In society at large, gender-bending is surfacing everywhere, from Saturday Night Live re-runs (the gender-indeterminate character "Pat" and "Lyle: The Effeminate Heterosexual") to films like Billy Elliott. The life of a gender-atypical person could be traced in a triple bill of recently released movies: Ma Vie en Rose, a portrait of a little French boy whose intense desire to be a girl causes anguish in his family; But I'm a Cheerleader! , a satire of the (real life) treatment centers where teenagers suspected of homosexuality are sent to learn appropriate behavior, dress, and desires; and Boys Don't Cry, the true story of a teenage girl named Teena Brandon who adopted the persona of a boy (Brandon Teena) and was murdered because of it.
But pop cultural interest in gender-bending, along with the now decades-old academic interest in Madonna, RuPaul, and "subverting the dominant paradigm," hasn't had much effect on how middle American mamas (or daddies) treat their offspring. How many parents--even the really committed liberals among us--dress their baby boys in frilly pink? How many would slip the matching floral headband on his head? How many of them are inordinately relieved when their daughter agrees to put on a dress to visit Grandma? We proclaim our willingness to embrace difference in our children and to "support them in their choices," yet we are still profoundly uncomfortable with certain specific boundary-testing behaviors. Decades after the idea of gender-neutral parenting came into vogue, we still mostly conform to stereotypes in everything from the toys we provide our toddlers to the clothes our teenagers wear or the color of the outfits we buy for our friends' newborns.

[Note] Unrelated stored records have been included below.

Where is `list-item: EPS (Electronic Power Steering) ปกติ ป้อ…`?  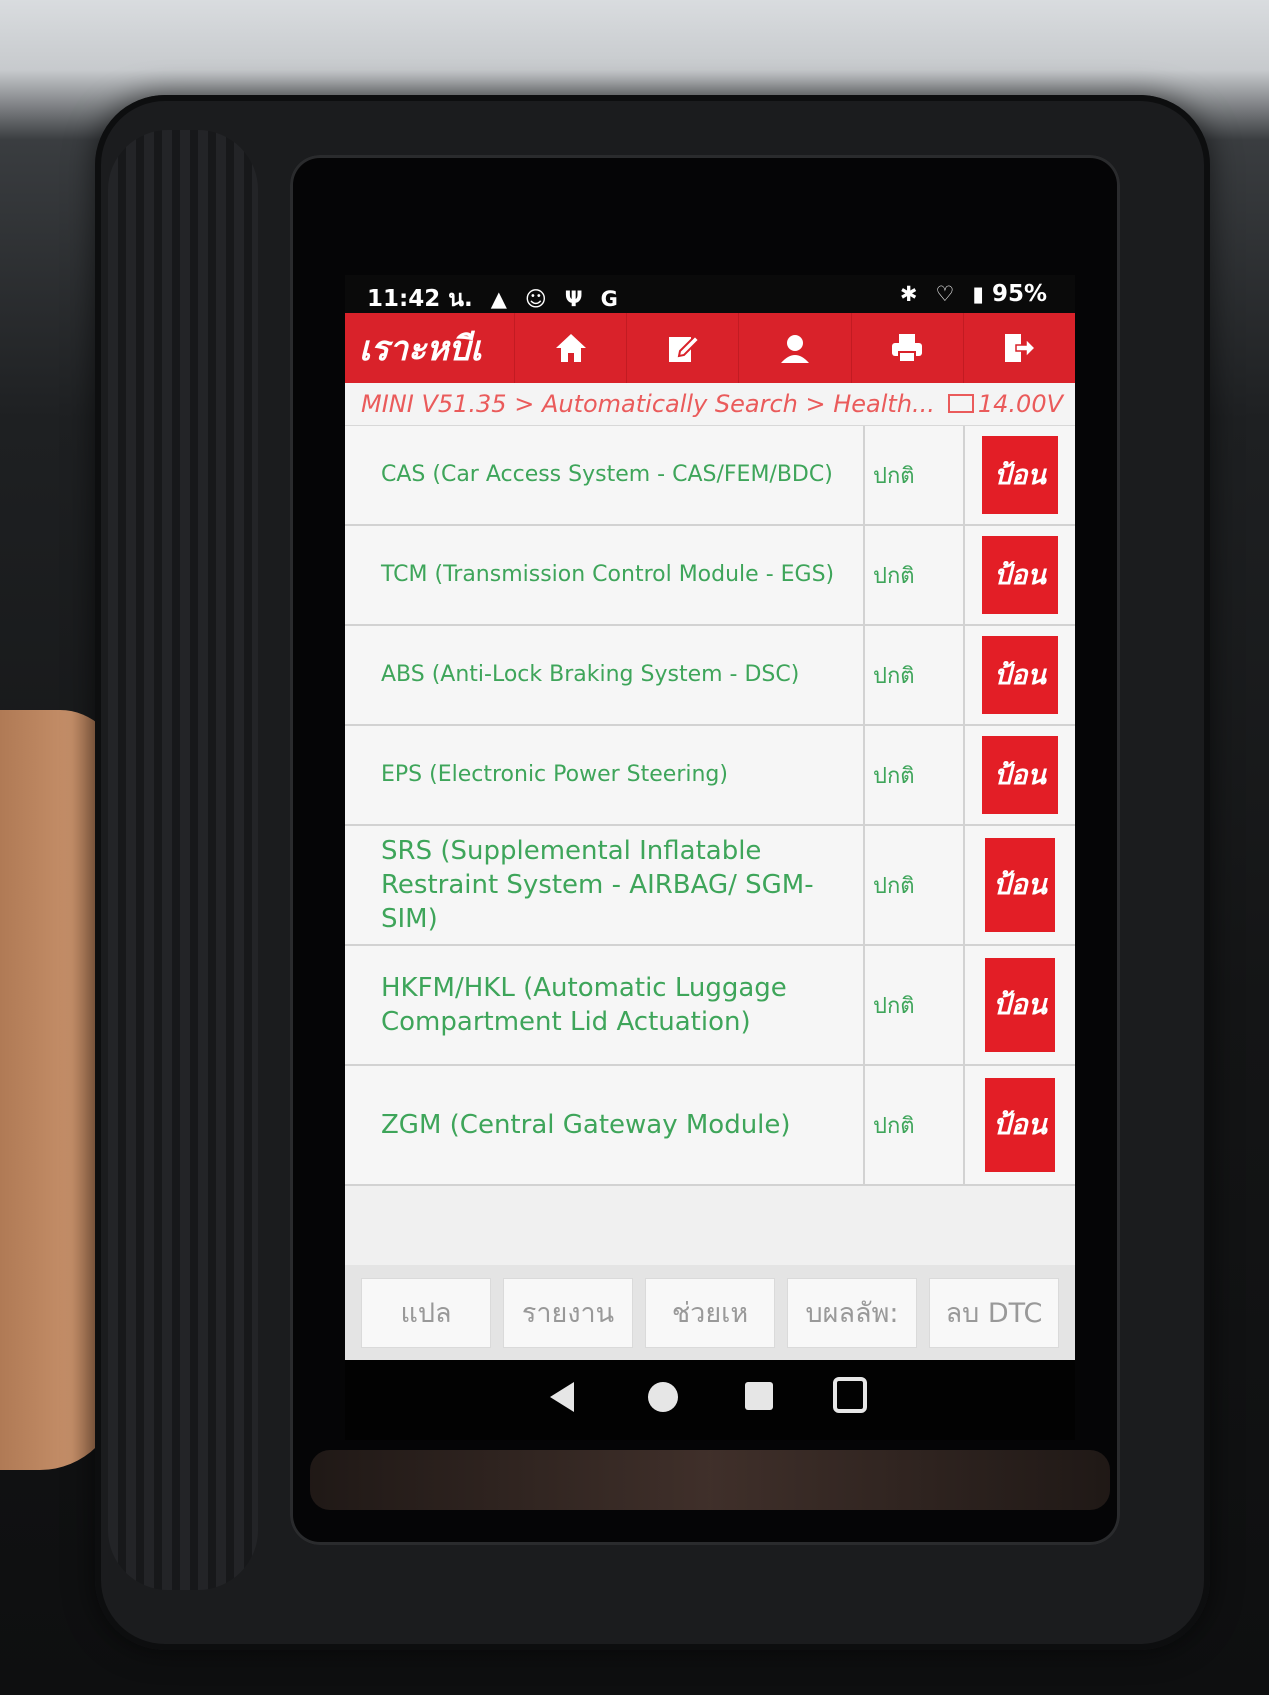
list-item: EPS (Electronic Power Steering) ปกติ ป้อ… is located at coordinates (710, 776).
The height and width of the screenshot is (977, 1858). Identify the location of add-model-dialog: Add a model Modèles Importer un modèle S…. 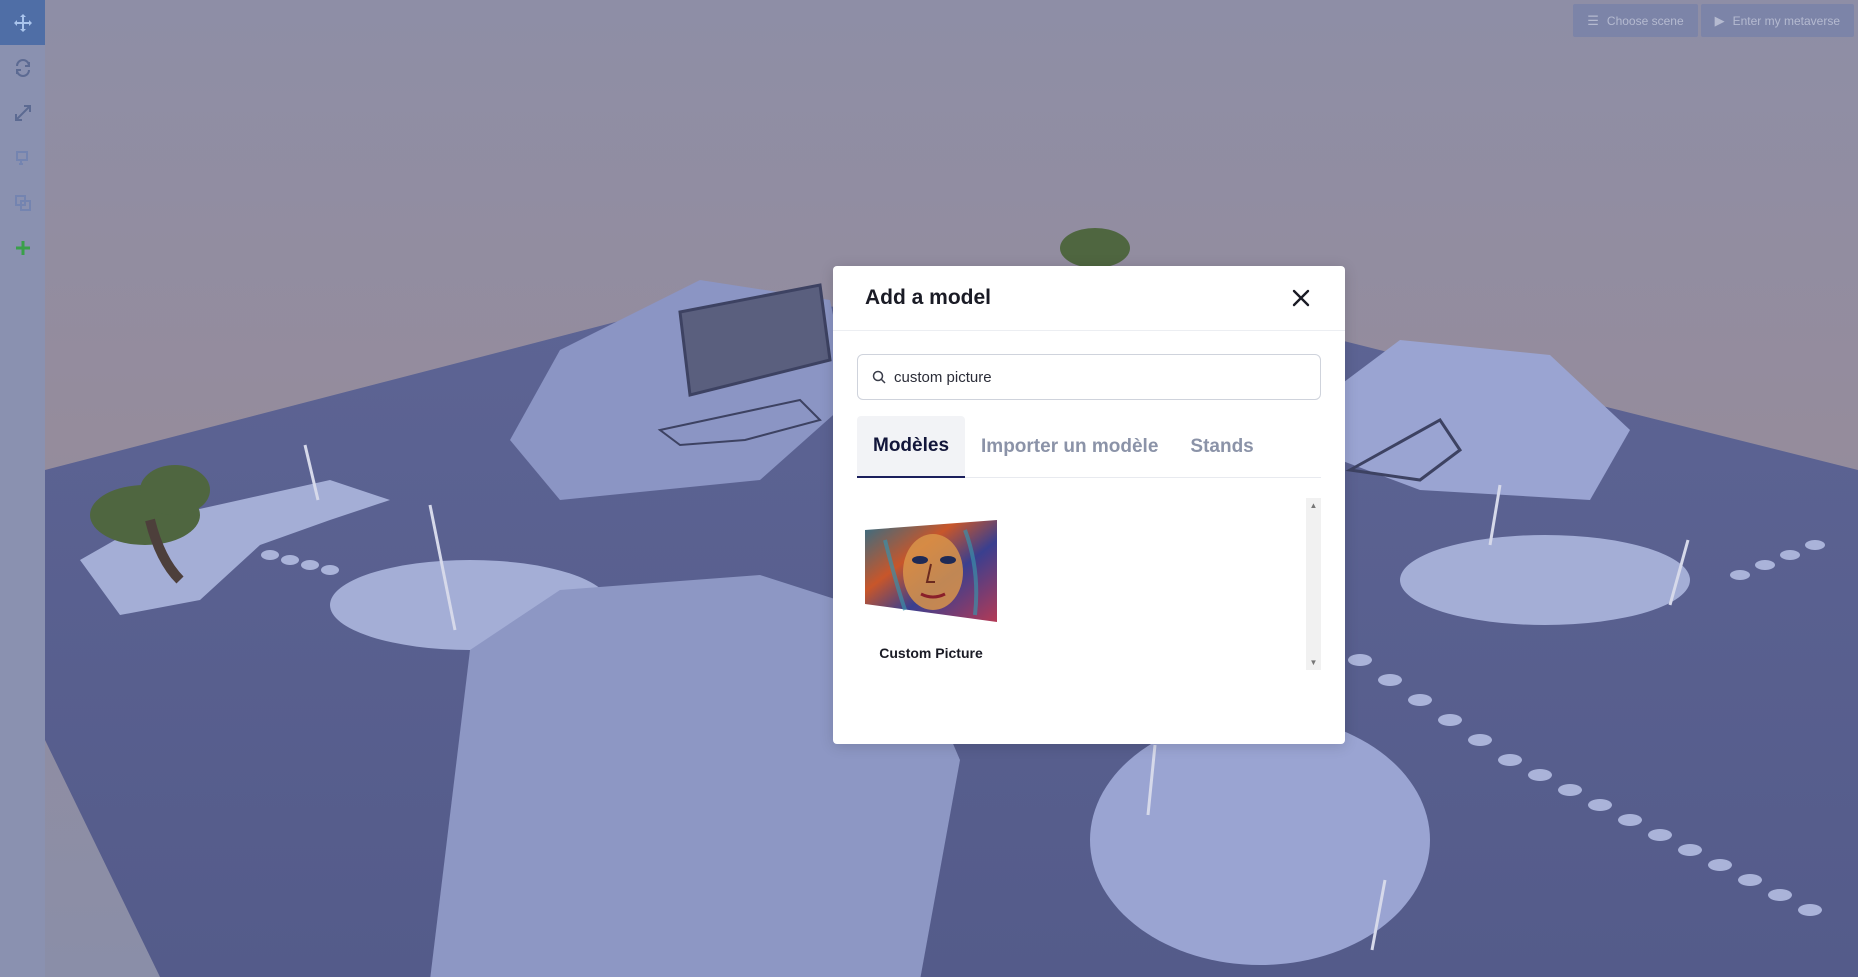
(1089, 505).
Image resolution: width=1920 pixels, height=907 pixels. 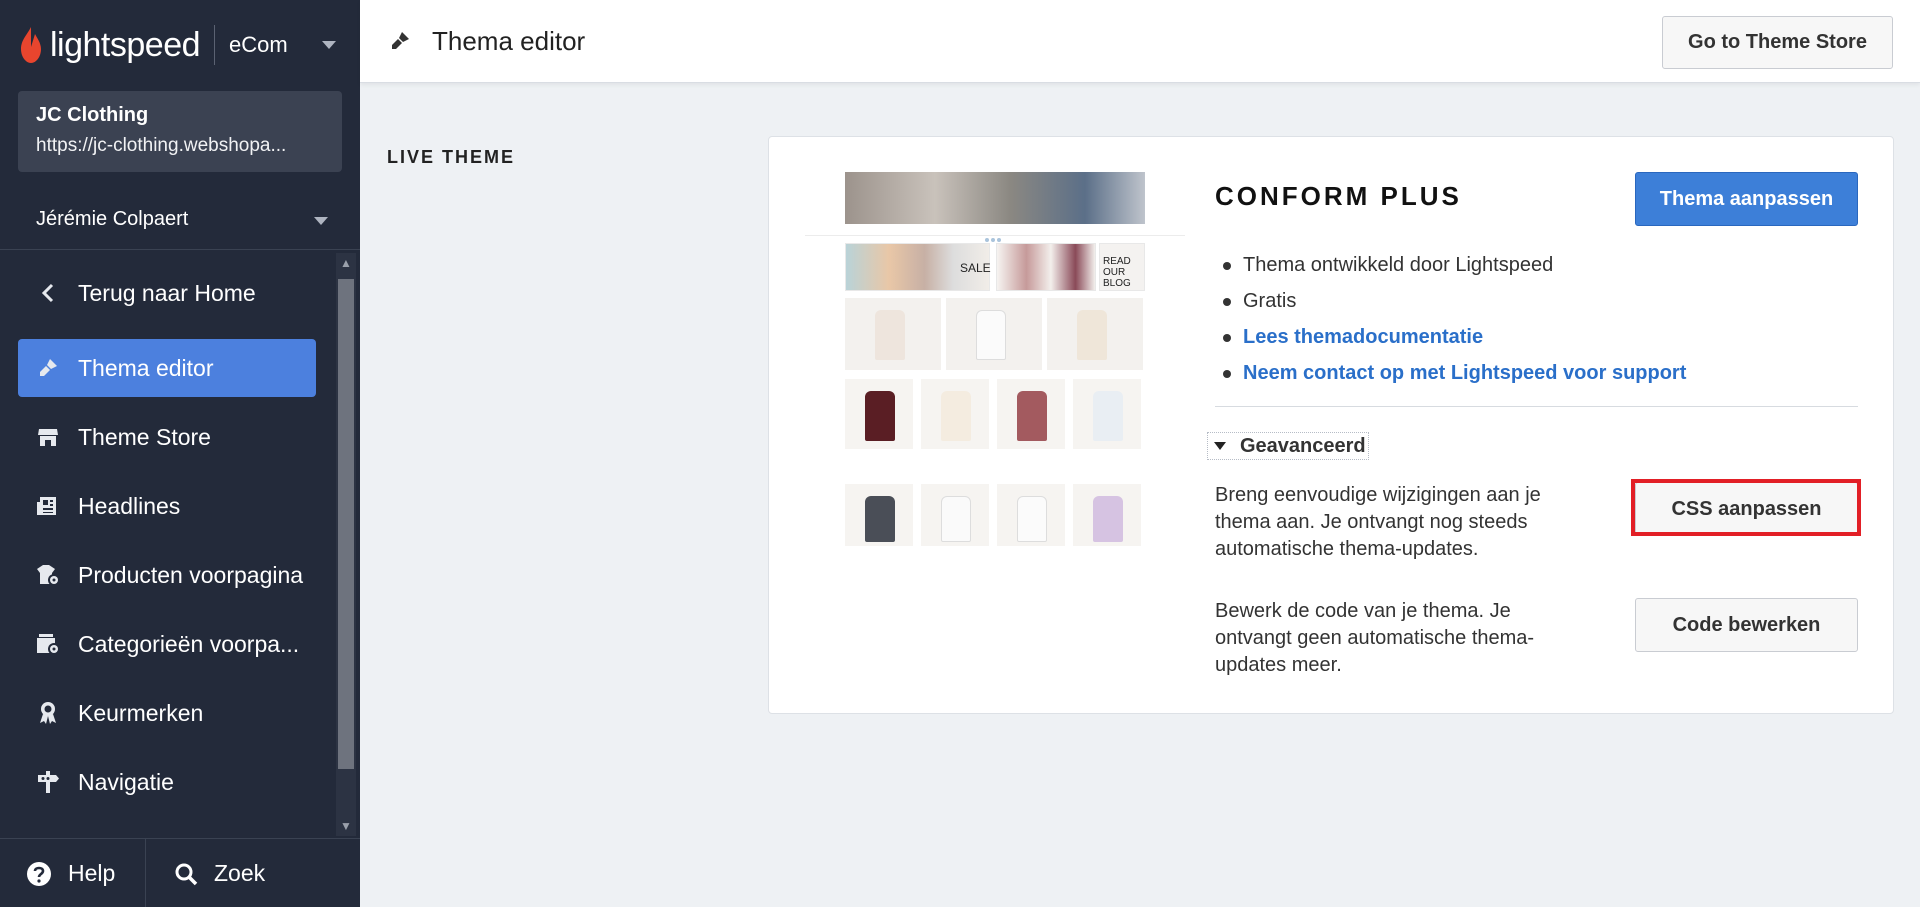 What do you see at coordinates (46, 506) in the screenshot?
I see `newspaper-icon` at bounding box center [46, 506].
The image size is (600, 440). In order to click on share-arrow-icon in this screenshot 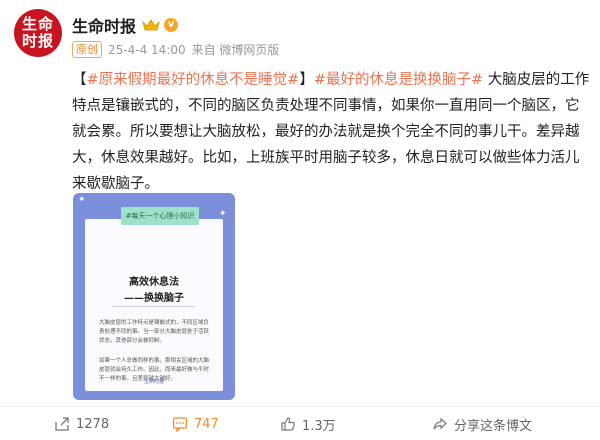, I will do `click(440, 424)`.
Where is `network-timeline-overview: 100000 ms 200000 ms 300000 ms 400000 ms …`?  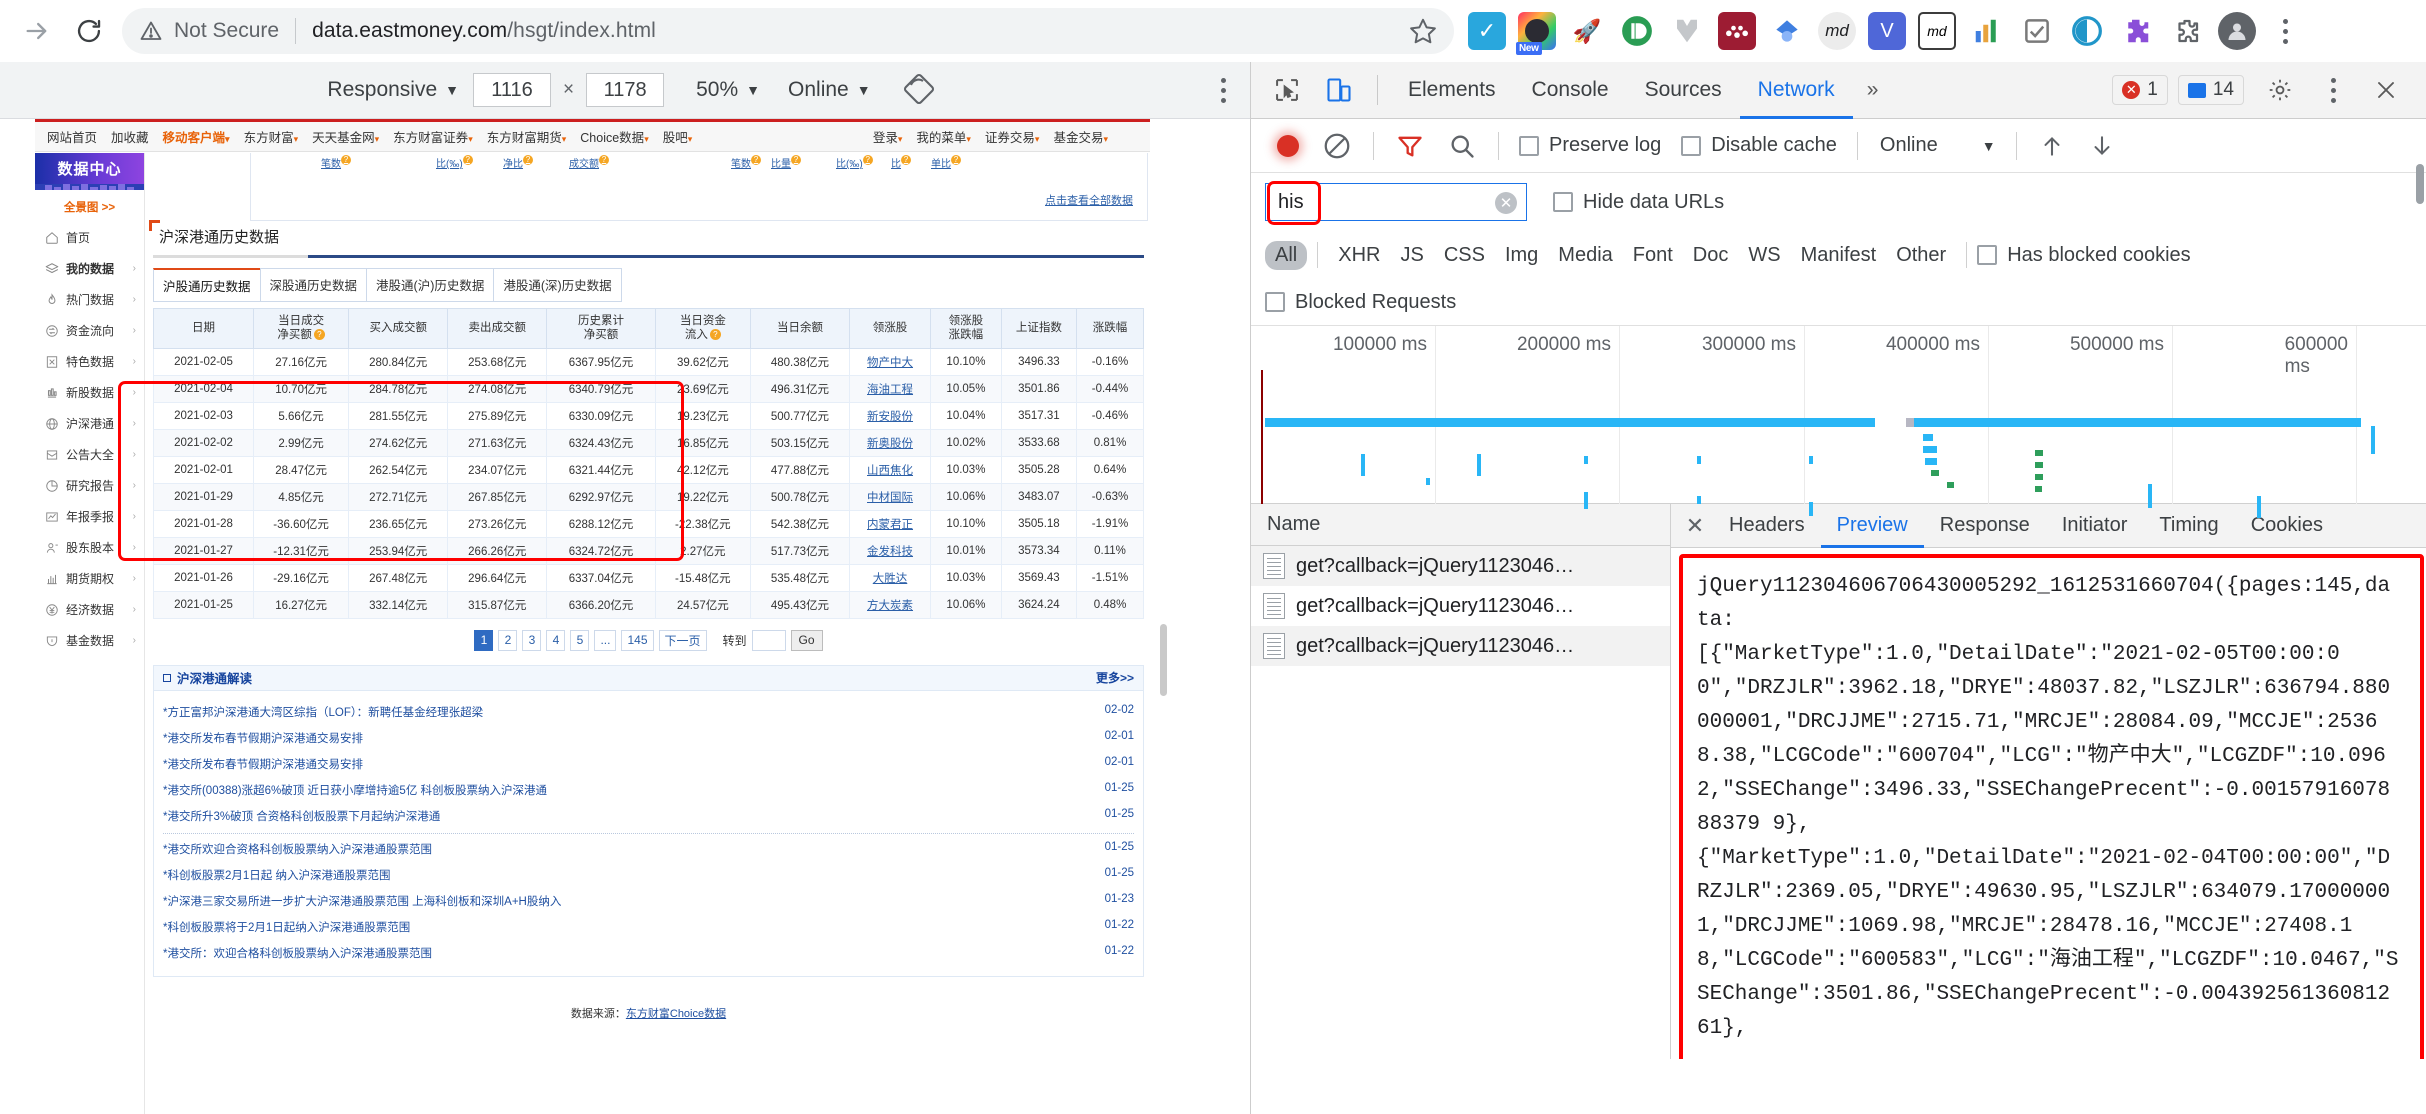 network-timeline-overview: 100000 ms 200000 ms 300000 ms 400000 ms … is located at coordinates (1838, 422).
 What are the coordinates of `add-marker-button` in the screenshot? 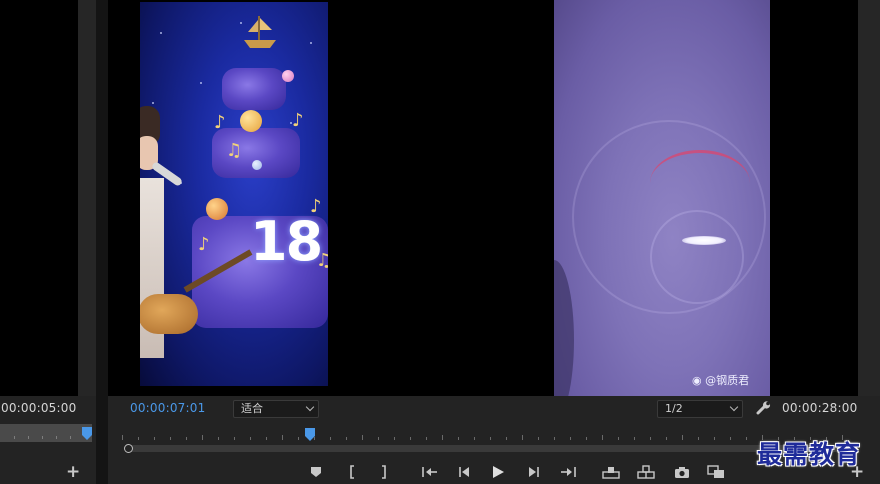 It's located at (316, 472).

In 1993, Anne Fausto-Sterling published a paper in the journal The Sciences entitled "The 5 Sexes: Why Male and Female Are Not Enough." She claims that "labeling someone a man or a woman is a social decision. We may use scientific knowledge to help us make the decision, but only our beliefs about gender--not science--can define our sex. Furthermore, our beliefs about gender affect what kinds of knowledge scientists produce about sex in the first place."
If she's right, the controversy surrounding gender identity and the treatment of Gender Identity Disorder is not due to our incomplete understanding of human biology. It may be that we have created the myth of male and female and we are loathe to give it up.